(Data on locating visible targets)
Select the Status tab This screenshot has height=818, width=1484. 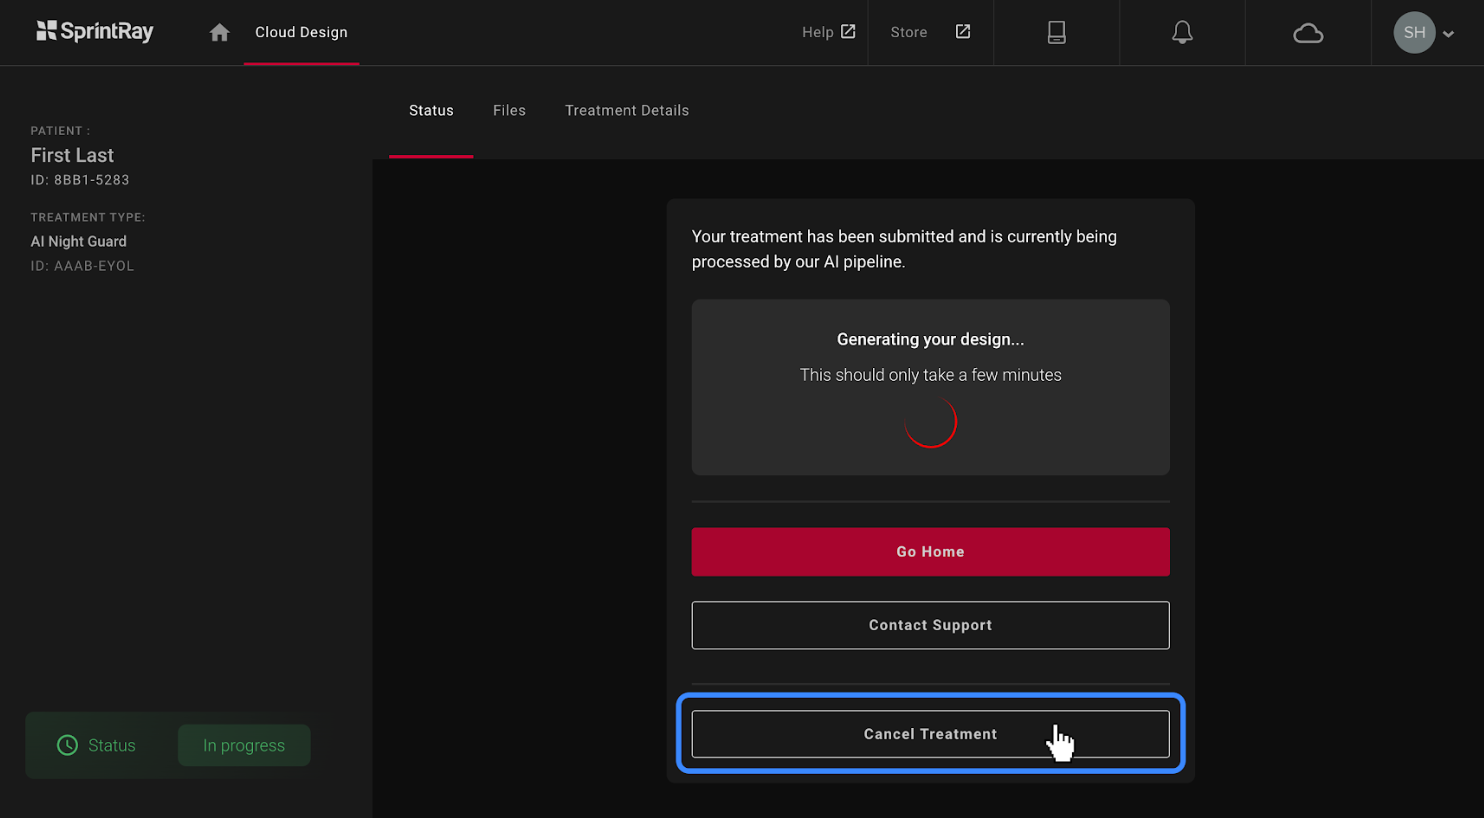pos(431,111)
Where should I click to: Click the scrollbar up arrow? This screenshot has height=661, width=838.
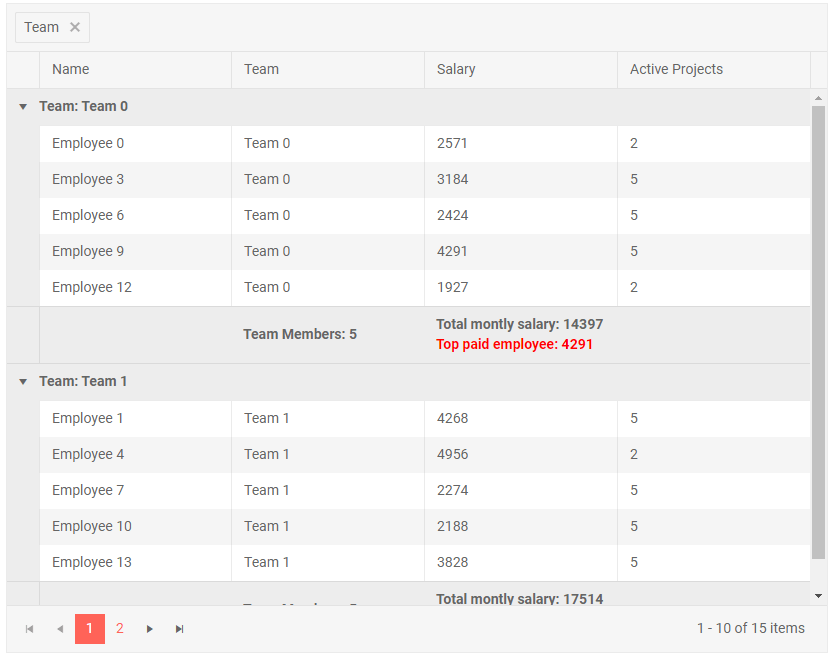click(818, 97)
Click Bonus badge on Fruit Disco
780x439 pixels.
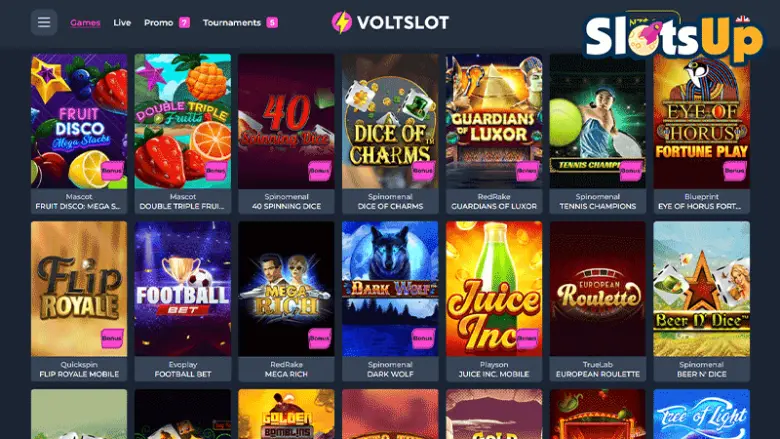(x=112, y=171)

...

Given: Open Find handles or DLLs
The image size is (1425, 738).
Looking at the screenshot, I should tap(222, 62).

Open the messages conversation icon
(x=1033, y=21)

=== The request ===
Rewrite the lines starting at the line containing "Where should I" and ending at the line containing "(x=112, y=171)", replacing "scrollbar up arrow" with "scrollbar down arrow" and leaving everything else unchanged. Omit the pictures from your answer.

=== Answer to this problem ===
Where should I click to: Click the scrollbar down arrow? This screenshot has height=661, width=838.
click(818, 97)
Click Bonus badge on Fruit Disco
780x439 pixels.
(x=112, y=171)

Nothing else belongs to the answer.